Un-breaking breaking changes using feature flags
When we got a feature request that we really wanted to implement because it would be a great improvement to our product, we found ourselves in a bind. The problem was that the change would most likely break the workflows of other customers. In this article, I describe how I managed to roll out the change without triggering a flood of angry emails.
Recently, a customer of our managed hosting platform for Drupal and WordPress platform asked us to tighten the security of their website deployment. We realized that the necessary changes would not only help this customer but also improve website safety for all our customers. We love this kind of universally useful feature request because for operational efficiency reasons, we try to avoid making changes for individual customers only.
However, it was easy to see that the restrictions we had to implement for this feature request came with a high risk of breaking existing workflows. People were accustomed to the current level of restrictions, and when you’re above a certain number of customers, you can be sure that some of them will have set up processes that rely on this exact status quo.
A breaking change requires copious advance notice. But the customer who had raised the issue was more or less blocked until we shipped a solution. So how do you make a change in your production environment, but limit its effects to exactly those customers whom it will benefit, not disrupt?
The solution to this Catch 22 came to me late at night, right before falling asleep. (Let me know if you have the same kind of brain.) It’s called “feature flags”.
Feature flags
Feature flags are used to enable new features for a limited number of users only. Common reasons to limit the use of a feature to a smaller circle, at least initially, are that you’d like to prevent bursts in resource usage, or that you want to quickly discover issues that only show up in production without the risk that they’ll impact all your customers at once.
Technically, a feature flag allows you to add code paths additional or alternative to existing ones, and switch those new code paths on or off based on specific conditions. Because the state of a feature flag is usually based on information outside of your code, you can enable or disable a feature at any time without having to deploy updates.
Usually, state of a feature flag is derived from other data, for example a database field or an environment variable. If you have an early access program, the feature condition could be customer.eap_member == true
.
In a gradual rollout scenario, you might want to make the new feature available to only a fraction of your customer base for starters. You could pick those customers in a targeted or random way, write their customer ID’s to a database table with a feature identifier, and define the feature state like this:
feature_enabled?(customer: current_user.customer_id, feature: 17)`
It’s easy to build a simple feature flag implementation yourself. In more complex scenarios, I recommend you check out mature solutions like the Ruby gems Rollout and Flipper.
Feature flags for breaking changes
In my security change situation, I realized that I was dealing with just another feature rollout, only with the tiniest of target groups. I basically had to create an “early security improvement program” with the customer who requested the change as its only member. This would enable us to roll out the change immediately for them, and after a generous notice period, for all our customers.

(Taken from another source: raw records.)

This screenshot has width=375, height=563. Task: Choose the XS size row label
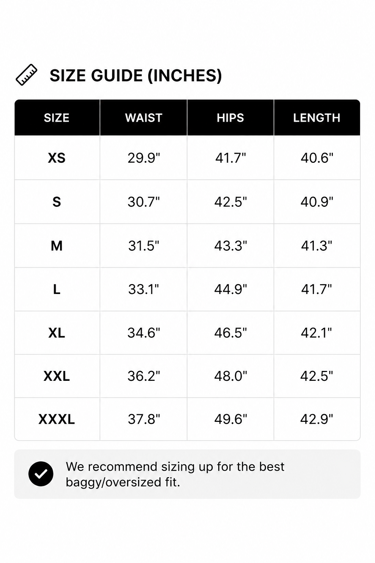57,158
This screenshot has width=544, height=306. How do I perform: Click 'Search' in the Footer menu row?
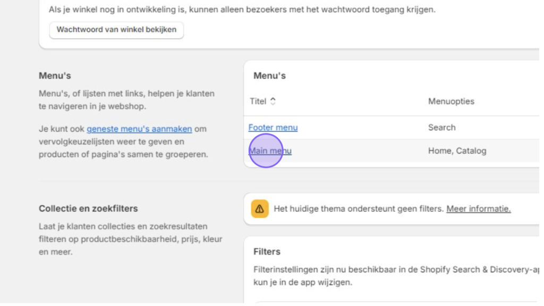pos(441,128)
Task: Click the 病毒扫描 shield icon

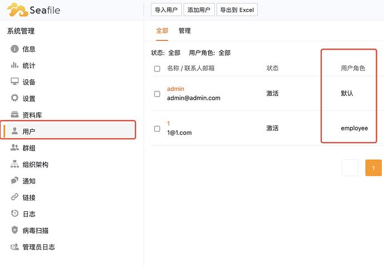Action: pyautogui.click(x=15, y=230)
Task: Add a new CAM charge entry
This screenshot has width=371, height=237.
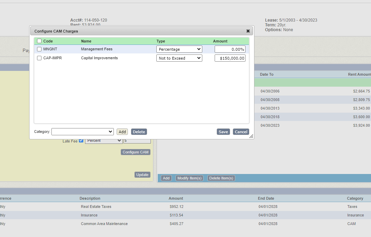Action: pyautogui.click(x=122, y=132)
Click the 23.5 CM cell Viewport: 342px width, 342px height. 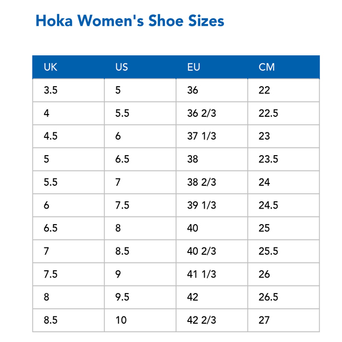[283, 159]
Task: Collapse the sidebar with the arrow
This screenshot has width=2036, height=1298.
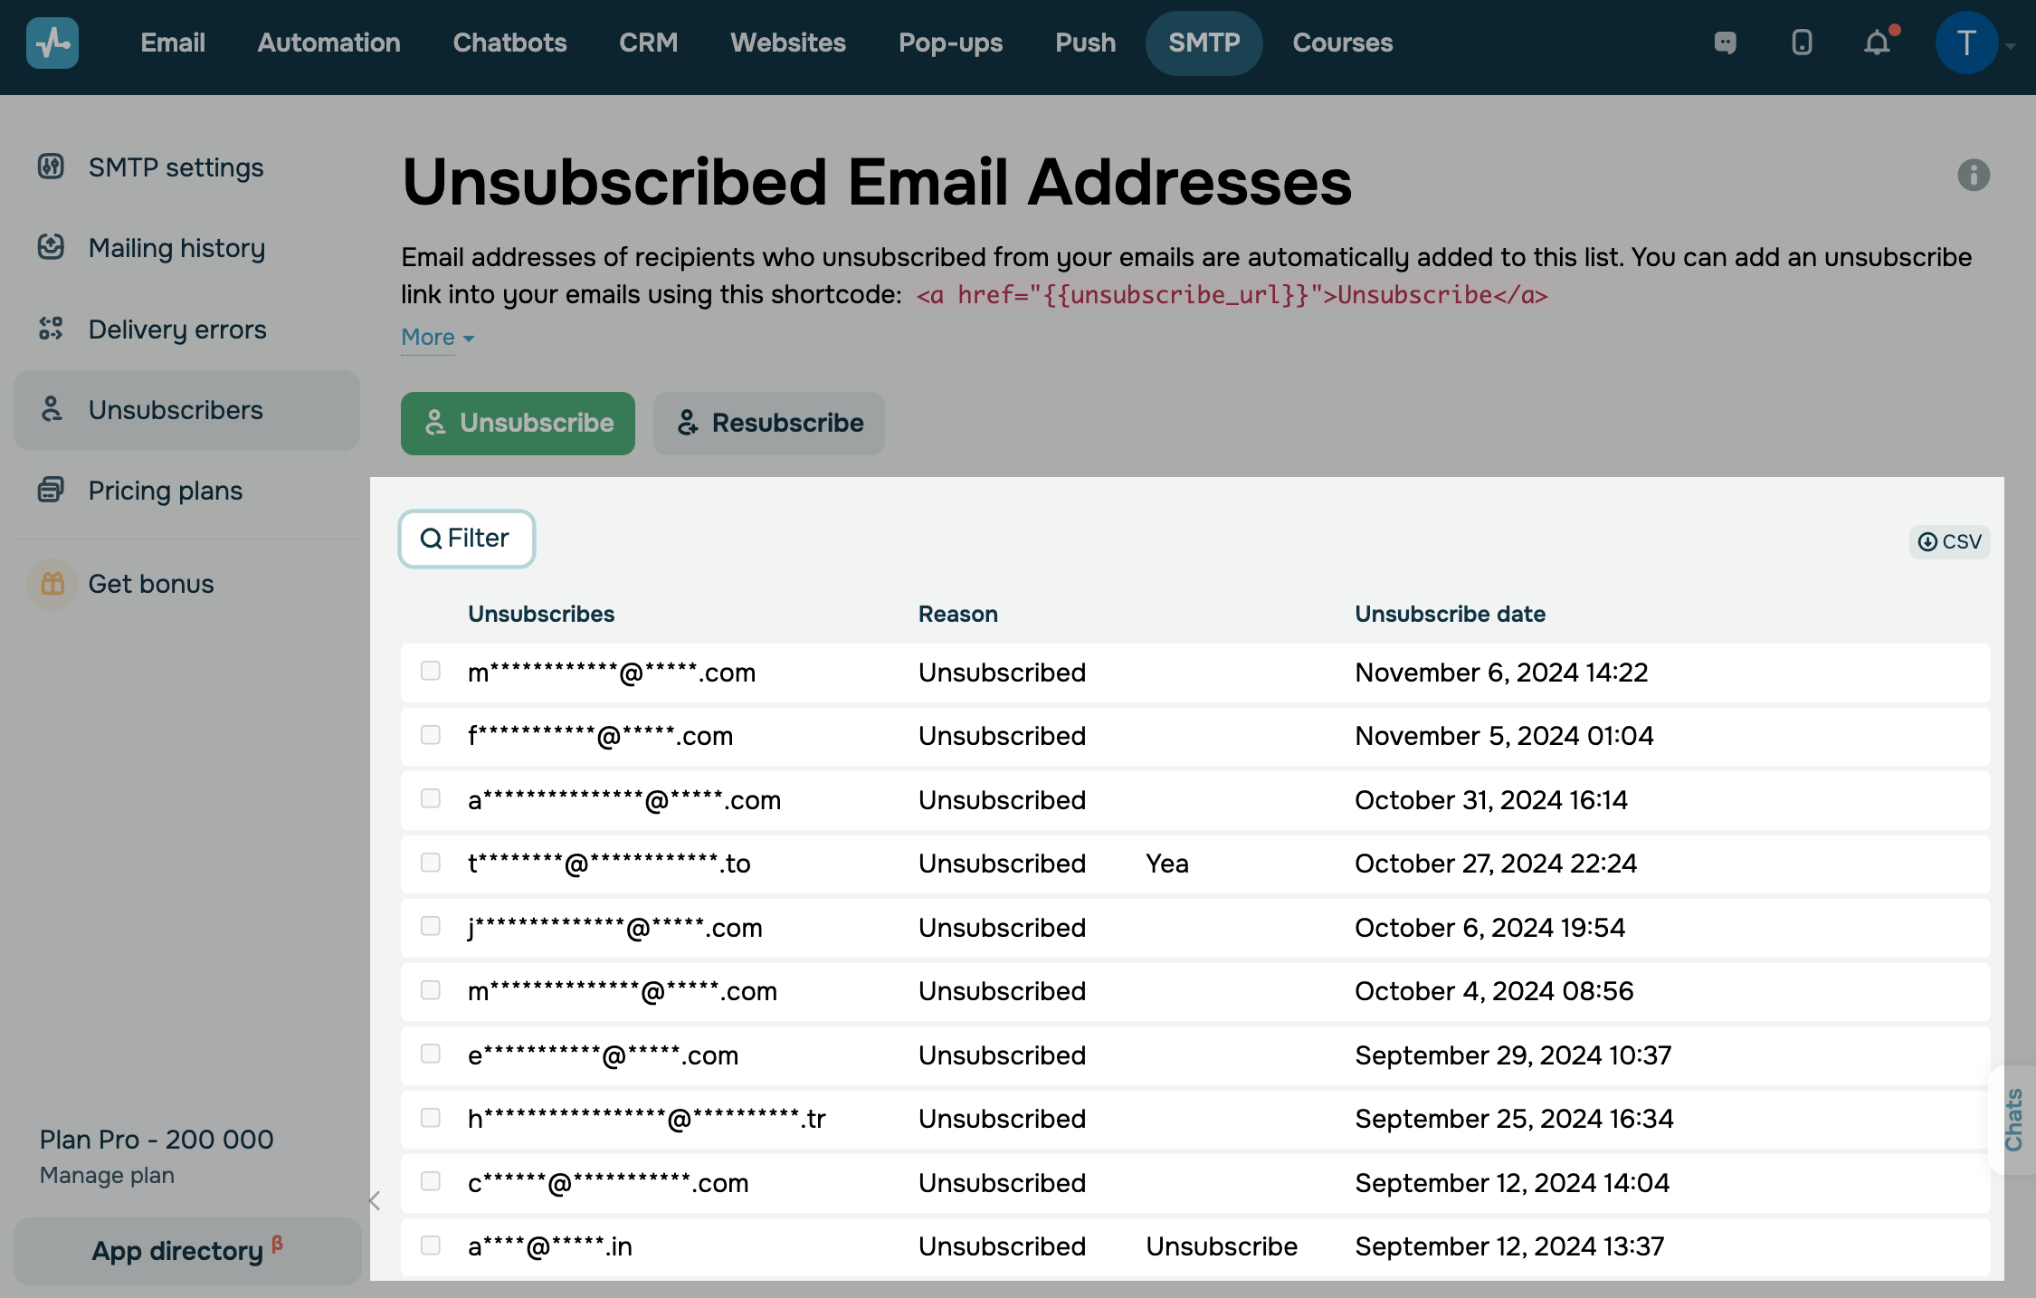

The resulting logic in our infrastructure code turned out very simple:
set_up_website_environment
if feature_active?(:full_isolation)
set_more_restrictive_permissions
else
set_the_usual_permissions
end
By the time of writing, the new code has long been deployed to production. Funnily enough, it’s still completely dormant because our customer just could not find a good time for its activation yet. We might end up doing the full rollout process right away. Thanks to the feature flag being already in place, we’ll apply the change first to customers in our Early Access Program, and a bit later to everyone else — including the customer who initiated the whole project.
Summary
Feature flags allow you to have your cake, and eat it, too. You can roll out new code, but limit its activation dynamically in a data-driven manner.
Next time you have to introduce a code change that might not make everyone equally happy, consider using a feature flag to control its blast radius.